Around 185 BC, when the Maurya Empire was in the terminal stages of it's decline, a general known as Pushyamitra Shunga overthrew the last Maurya emperor, triggering a Greco-Bactrian invasion, and harshly persecuted Buddhists. The gains made by Greco-Bactria would become the Indo-Greek kingdom, and it greatly influenced the history of the subcontinent. What if Pushyamitra failed to assasinate Brihadratha, and the Mauryas remained? How much longer can the Mauryans survive? What is likely to bring them down? What happens to the Deccan? And what happens to the Greco-Bactrians and the nomads of the region?
 
the mauryan empire would endure for maybe another or two generations before falling apart. by 185 bc things were too much against the empire: rebellious population, powerful autonomous lords, free falling economic system, increased dissent among the hindus etc.
 
Well, one of the immediate effects I can see is no Greco-Bactrian invasion of the Northwest. Their whole cassus belli was to protect the Sangha and restore Mauryan sovereignty. Brihadratha was the husband of Berenike, Demetrius' daughter and Pushyamitra antagonized an alliance that had existed since the time of Devavarman.
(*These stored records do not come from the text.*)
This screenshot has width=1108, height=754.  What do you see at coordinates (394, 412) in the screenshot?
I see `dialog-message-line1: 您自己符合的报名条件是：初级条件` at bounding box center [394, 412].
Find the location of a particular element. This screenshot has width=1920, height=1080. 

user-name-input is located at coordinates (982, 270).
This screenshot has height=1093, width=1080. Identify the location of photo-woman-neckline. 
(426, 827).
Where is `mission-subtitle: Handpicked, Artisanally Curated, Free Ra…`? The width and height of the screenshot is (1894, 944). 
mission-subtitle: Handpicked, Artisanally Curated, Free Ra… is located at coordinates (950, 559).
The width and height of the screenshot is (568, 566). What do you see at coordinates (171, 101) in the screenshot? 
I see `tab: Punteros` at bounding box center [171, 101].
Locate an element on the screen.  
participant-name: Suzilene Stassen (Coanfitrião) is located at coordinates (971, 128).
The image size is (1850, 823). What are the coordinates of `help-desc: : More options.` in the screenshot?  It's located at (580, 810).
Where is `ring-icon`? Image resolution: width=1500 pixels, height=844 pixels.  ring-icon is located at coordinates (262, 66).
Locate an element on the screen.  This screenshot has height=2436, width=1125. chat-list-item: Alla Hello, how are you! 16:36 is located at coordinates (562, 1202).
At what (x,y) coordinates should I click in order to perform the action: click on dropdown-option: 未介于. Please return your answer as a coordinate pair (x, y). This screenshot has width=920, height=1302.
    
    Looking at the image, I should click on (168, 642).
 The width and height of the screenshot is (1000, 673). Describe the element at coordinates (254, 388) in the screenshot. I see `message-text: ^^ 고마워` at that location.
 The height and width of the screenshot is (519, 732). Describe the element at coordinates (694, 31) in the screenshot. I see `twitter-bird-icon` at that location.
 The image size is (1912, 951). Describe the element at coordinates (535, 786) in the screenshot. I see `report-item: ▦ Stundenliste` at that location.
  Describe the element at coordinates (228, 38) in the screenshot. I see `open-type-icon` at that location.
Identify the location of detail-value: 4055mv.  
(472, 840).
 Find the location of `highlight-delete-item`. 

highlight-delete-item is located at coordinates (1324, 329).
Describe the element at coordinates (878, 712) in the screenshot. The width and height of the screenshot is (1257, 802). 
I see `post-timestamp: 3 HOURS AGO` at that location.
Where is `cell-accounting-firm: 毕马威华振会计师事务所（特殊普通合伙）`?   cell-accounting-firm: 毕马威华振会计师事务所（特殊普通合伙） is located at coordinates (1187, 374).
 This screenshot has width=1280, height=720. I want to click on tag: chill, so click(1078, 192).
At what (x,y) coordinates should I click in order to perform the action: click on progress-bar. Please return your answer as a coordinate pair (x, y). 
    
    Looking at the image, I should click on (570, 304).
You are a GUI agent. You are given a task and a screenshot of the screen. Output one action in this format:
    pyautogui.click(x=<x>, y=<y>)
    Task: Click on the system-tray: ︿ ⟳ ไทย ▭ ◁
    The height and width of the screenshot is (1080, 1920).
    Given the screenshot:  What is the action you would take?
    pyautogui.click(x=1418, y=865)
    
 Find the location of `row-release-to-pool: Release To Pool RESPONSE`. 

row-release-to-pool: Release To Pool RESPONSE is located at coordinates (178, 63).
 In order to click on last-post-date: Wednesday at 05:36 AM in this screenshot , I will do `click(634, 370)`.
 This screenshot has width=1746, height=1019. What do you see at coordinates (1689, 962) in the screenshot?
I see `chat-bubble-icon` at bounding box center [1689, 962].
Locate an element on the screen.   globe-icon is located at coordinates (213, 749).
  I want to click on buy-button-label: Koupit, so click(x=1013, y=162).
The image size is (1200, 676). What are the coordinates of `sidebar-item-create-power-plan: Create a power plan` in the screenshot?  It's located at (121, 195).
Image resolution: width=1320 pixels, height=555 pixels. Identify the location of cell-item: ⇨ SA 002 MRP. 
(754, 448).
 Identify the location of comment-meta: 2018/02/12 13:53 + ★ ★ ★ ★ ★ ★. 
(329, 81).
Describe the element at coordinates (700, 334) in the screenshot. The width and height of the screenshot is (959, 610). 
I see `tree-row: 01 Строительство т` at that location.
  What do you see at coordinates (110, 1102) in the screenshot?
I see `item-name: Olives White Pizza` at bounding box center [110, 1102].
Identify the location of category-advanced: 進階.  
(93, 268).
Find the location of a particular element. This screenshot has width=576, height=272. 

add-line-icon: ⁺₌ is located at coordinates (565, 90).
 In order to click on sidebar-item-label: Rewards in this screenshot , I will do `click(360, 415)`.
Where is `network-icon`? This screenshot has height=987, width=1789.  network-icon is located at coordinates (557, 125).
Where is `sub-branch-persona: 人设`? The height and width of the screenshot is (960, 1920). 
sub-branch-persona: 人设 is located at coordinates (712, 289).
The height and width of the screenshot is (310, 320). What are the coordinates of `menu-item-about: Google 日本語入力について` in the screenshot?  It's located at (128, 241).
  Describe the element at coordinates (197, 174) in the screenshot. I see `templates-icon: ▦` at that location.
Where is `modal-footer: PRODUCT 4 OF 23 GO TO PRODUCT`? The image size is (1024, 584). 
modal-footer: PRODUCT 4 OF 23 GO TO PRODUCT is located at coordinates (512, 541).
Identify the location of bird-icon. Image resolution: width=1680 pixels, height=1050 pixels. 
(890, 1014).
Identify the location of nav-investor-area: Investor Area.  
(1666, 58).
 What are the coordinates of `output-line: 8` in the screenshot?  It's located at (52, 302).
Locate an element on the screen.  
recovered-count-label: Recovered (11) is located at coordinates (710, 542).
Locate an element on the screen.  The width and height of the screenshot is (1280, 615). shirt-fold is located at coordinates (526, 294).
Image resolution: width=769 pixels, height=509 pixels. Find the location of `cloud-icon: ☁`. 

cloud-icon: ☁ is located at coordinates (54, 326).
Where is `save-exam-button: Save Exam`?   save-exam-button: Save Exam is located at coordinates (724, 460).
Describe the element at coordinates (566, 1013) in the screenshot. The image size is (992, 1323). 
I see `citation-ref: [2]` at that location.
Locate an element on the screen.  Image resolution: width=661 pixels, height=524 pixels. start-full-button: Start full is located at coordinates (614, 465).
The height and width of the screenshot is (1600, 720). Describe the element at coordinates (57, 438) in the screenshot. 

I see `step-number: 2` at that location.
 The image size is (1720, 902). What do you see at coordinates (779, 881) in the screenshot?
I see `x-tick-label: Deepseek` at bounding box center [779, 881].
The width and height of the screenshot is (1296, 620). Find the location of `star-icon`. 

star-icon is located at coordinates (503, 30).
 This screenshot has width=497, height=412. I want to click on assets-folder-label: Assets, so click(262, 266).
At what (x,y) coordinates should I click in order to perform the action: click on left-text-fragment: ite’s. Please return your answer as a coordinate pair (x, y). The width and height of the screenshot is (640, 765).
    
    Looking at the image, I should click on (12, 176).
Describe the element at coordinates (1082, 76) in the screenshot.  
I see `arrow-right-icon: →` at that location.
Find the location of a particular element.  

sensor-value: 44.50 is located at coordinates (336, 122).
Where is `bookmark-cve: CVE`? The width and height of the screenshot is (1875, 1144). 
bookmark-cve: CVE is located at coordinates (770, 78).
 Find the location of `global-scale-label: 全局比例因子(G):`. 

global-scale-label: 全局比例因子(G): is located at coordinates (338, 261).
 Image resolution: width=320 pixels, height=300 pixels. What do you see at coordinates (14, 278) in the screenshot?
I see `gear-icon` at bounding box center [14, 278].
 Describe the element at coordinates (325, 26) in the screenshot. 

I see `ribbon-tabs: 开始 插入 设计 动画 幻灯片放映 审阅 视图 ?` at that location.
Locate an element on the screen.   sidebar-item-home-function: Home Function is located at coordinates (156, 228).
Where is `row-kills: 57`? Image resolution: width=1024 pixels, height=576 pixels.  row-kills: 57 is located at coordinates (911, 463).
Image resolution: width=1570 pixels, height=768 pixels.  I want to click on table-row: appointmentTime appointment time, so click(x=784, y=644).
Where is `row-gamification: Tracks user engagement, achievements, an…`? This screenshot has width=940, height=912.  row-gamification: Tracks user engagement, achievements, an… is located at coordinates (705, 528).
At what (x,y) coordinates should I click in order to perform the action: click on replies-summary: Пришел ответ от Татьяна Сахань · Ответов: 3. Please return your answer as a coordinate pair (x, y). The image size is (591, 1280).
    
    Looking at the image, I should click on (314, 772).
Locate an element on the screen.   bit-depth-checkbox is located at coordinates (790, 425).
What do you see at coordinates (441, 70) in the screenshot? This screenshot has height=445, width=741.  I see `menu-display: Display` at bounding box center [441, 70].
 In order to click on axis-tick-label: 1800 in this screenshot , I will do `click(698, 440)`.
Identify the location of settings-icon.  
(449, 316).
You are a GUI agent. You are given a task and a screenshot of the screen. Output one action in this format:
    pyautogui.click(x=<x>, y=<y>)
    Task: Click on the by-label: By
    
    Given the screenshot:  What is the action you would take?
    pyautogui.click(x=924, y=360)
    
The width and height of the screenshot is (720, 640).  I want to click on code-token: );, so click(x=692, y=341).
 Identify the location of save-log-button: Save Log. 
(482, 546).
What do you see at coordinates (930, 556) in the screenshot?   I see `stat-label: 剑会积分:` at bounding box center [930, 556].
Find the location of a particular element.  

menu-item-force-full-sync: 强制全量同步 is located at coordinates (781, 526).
This might mean a longer flourishing and more direct Hellenic influence in the region. The Satavahanas will also nominally remain vassals of the Mauryans for longer, no one was gonna rebel while the imperial family still sat in Pataliputra. Shatadhanvan's rule had ensured that. But can the empire last on a whole? Hard to tell. Romola Thapar supposes that Brihadratha's predecessor had put into motion a small restoration of Mauryan power and given that Brihadratha ruled for over nine years prior to his assassination might indicate the imperial household was tightening it's hold on the bureaucrats and feudatories again.